Vor allem jedoch sind es die die Mühle betreibenden Menschen, deren Lebenswelten und Abhängigkeit (vom Landesherren, von der Kundschaft, vom Wetter, vom Wasserstand) im Mittelpunkt stehen. Und ihr Können: vom fachgerechten Sieben, über die Prüfung der Feuchtigkeit der Körner, bis hin zur Überwachung der Temperatur der Mahlsteine und der stätigen Zufuhr des Mahlgutes. Ernst zitiert I. Göbel (1993): „Die Mahlfehler zeigten sich unmittelbar an der Qualität des Brotes; so war die Mahlleistung der ständigen Kritik der Tischgemeinschaft ausgesetzt. Ging z.B. das Gebäck schlecht auf und blieben die Brote flach, galt das als Zeichen dafür, dass die Mühlsteine beim Mahlen zu heiß geworden waren und der Kleber verbrannt. Sand im Brot verriet, dass man bei geringem Fruchteinlauf zu scharf gemahlen hatte. Rissiges Brot zeigte an, dass die Frucht vor dem Niedermahlen nicht genügend abgerollt worden war.

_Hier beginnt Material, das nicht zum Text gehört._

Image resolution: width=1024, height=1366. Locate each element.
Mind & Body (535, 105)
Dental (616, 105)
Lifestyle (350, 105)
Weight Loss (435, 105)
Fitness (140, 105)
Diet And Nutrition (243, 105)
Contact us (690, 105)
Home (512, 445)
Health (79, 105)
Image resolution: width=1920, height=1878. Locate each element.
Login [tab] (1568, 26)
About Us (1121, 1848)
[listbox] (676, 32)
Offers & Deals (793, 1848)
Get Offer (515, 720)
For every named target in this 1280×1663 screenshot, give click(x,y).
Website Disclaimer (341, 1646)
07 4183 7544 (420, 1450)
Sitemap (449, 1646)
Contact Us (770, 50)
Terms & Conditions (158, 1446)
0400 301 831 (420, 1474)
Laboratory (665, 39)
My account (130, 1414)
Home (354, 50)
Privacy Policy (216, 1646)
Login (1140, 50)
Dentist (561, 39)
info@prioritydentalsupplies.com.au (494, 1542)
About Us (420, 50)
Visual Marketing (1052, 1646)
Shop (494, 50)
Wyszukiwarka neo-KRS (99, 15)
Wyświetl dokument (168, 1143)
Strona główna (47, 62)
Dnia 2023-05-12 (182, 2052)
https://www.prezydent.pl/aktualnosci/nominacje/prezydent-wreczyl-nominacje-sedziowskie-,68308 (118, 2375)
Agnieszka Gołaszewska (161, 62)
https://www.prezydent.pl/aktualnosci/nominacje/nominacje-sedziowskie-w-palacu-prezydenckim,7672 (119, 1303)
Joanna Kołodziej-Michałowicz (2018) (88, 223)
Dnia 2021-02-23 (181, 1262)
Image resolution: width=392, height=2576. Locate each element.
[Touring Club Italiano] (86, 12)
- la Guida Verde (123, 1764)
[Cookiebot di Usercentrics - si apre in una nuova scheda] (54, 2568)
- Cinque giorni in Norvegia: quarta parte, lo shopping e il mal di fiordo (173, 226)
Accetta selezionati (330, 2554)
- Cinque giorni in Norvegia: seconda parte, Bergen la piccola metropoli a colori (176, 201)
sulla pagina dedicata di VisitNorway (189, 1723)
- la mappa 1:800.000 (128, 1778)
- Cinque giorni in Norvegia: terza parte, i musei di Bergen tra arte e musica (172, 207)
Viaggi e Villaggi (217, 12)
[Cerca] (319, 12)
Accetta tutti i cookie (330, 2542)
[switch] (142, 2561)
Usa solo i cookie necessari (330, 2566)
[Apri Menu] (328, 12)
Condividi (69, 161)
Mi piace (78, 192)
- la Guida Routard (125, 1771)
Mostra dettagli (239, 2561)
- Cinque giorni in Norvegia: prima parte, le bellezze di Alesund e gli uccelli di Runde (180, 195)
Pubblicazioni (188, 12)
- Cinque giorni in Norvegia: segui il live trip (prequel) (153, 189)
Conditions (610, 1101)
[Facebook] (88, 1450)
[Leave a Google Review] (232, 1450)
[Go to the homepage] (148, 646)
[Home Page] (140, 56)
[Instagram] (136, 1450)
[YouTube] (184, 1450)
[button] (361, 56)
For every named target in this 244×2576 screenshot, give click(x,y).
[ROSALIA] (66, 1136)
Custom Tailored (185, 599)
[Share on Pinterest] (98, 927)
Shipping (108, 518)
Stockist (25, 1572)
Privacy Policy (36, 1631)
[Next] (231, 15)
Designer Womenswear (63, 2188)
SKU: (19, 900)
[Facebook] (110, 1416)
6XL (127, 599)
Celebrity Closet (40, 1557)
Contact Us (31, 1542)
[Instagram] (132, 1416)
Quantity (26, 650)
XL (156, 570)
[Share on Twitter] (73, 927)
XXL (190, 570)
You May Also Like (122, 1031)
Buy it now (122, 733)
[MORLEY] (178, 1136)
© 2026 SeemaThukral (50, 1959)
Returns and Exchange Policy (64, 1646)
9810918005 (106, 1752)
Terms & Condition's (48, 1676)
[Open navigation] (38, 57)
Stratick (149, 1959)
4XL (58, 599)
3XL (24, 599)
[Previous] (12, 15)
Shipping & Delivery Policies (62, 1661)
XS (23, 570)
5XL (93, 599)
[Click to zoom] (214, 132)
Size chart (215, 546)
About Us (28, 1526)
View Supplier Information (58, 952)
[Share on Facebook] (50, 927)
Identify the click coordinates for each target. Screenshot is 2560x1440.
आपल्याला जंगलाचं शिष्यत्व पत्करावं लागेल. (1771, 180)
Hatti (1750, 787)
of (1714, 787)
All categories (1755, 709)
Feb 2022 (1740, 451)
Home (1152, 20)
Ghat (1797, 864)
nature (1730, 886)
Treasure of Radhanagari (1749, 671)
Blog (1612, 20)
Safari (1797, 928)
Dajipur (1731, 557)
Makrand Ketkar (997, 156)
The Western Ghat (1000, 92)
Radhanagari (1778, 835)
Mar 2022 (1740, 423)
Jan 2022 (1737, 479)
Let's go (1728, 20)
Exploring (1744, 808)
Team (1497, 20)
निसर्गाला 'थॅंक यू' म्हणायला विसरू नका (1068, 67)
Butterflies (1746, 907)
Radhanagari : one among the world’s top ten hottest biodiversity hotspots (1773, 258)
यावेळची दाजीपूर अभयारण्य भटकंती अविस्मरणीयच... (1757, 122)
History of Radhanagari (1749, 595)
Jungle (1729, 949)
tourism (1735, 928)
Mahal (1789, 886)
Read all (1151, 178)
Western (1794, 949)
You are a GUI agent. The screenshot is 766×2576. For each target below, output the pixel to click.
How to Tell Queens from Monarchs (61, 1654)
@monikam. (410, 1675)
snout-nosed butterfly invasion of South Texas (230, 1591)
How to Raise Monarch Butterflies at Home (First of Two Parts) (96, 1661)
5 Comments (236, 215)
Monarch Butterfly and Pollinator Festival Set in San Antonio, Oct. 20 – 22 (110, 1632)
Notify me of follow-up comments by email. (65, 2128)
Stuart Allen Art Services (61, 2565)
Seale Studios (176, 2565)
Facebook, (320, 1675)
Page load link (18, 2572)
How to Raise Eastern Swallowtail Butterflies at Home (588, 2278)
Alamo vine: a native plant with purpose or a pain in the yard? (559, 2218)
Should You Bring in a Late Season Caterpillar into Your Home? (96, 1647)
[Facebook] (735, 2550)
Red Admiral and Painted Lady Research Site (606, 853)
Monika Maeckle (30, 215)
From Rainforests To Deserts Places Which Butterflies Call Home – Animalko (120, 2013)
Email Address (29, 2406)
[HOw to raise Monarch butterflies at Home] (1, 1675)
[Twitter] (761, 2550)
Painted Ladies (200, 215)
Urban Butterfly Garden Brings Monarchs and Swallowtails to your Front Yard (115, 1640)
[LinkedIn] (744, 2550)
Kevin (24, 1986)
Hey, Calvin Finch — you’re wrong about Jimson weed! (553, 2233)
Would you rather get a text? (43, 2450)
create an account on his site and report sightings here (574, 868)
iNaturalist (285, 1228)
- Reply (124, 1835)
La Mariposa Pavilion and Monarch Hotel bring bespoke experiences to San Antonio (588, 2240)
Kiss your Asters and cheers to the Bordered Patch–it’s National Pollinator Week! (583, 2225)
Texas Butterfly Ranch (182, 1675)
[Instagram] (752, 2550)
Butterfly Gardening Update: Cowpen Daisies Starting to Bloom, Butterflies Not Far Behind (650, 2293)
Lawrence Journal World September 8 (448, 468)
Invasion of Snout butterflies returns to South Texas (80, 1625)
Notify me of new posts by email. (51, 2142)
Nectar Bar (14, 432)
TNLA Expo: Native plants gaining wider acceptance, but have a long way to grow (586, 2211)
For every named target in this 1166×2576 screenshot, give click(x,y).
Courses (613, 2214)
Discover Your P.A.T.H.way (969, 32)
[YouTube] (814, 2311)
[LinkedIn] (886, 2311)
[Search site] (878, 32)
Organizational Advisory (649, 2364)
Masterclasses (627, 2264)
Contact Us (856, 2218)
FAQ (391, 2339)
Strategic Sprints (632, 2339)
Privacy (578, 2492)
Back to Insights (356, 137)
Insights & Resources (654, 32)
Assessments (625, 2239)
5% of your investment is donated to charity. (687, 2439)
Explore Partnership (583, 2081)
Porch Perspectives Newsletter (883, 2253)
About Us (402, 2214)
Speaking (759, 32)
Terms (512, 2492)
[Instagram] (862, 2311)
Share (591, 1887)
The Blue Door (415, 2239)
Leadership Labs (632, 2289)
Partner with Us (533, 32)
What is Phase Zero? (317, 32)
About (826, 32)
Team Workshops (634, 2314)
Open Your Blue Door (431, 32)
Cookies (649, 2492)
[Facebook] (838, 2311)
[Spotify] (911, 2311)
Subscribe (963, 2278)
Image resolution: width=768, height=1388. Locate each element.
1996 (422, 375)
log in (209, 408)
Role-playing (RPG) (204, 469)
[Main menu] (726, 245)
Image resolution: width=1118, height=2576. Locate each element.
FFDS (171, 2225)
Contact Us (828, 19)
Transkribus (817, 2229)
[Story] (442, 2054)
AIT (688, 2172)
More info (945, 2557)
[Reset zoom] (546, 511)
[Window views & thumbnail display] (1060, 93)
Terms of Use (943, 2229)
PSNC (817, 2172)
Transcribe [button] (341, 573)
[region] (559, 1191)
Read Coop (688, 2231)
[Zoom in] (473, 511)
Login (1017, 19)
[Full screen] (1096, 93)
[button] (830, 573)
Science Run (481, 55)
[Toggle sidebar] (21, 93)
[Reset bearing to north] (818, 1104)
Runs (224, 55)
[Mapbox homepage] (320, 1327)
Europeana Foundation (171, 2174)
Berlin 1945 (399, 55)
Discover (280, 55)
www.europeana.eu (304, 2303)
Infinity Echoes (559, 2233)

Und geriet das Brot knatschig, hatte das Mehl nicht lange genug im Mehlkasten ausdünsten können“ (Ernst 2005, S. 79).

Erstaunlich lange prägten kleine Wasser- und Windmühlen die europäische Landschaft, bis sie ab der 2. Hälfte des 19. Jh. industriellen Großanlagen weichen mussten. Zugleich vervierfachte sich in Deutschland der Kartoffelverbrauch − von 50 kg pro Kopf um 1800 bis 200 kg um 1900. Das „Mühlensterben“ begann und damit in der Regel der Abriss stillgelegter Mühlen. Es blieben die Mythen, Lieder, Gedichte…

 

Detlev von Liliencron (1844-1909), Vergiss die Mühle nicht

 

Der Blick aus unserm Fenster war eine Wüste nur.

Kein grünes Saatfeld zeigte des Lebens frohe Spur.

Kein Haus, kein Baum war sichtbar, kein Berg im blauen Duft;

und keine Blumen mischten sich mit der Himmelsluft. –

Am End der öden Strecke, weit über Schutt und Sand,

steht eine kleine Mühle, fern, fern am Erdenrand.

Der Flügel kreist geduldig, er kreist wohl immerzu,

des Windes schneller Atem läßt selten ihn in Ruh.

Mein Weib und ich, wir haben am Fenster oft gelehnt,

wenn Hand in Hand wir saßen und wenn wir uns ersehnt.

Im Frühling, vor der Arbeit, lag noch der Tag im Tau,

wir hielten nach der Mühle vereint die erste schau.

Am Abend, eh der Schlummer von neuem uns erquickt,

wir haben nach der Mühle die letzte Sicht geschickt.

Und immer so die Mühle, es gab nicht liebern Ort,

es kam wie Trost und Grüße, wie Gruß und Trost von dort.

In einer Winterwoche war schwer mein Weib erkrankt,

die schwarze Gräberblume hat sich emporgerankt.

Doch eh der Tod die Decken um ihre Sinne schlug,

hat sie mein Arm umschlossen, der sie ans Fenster trug.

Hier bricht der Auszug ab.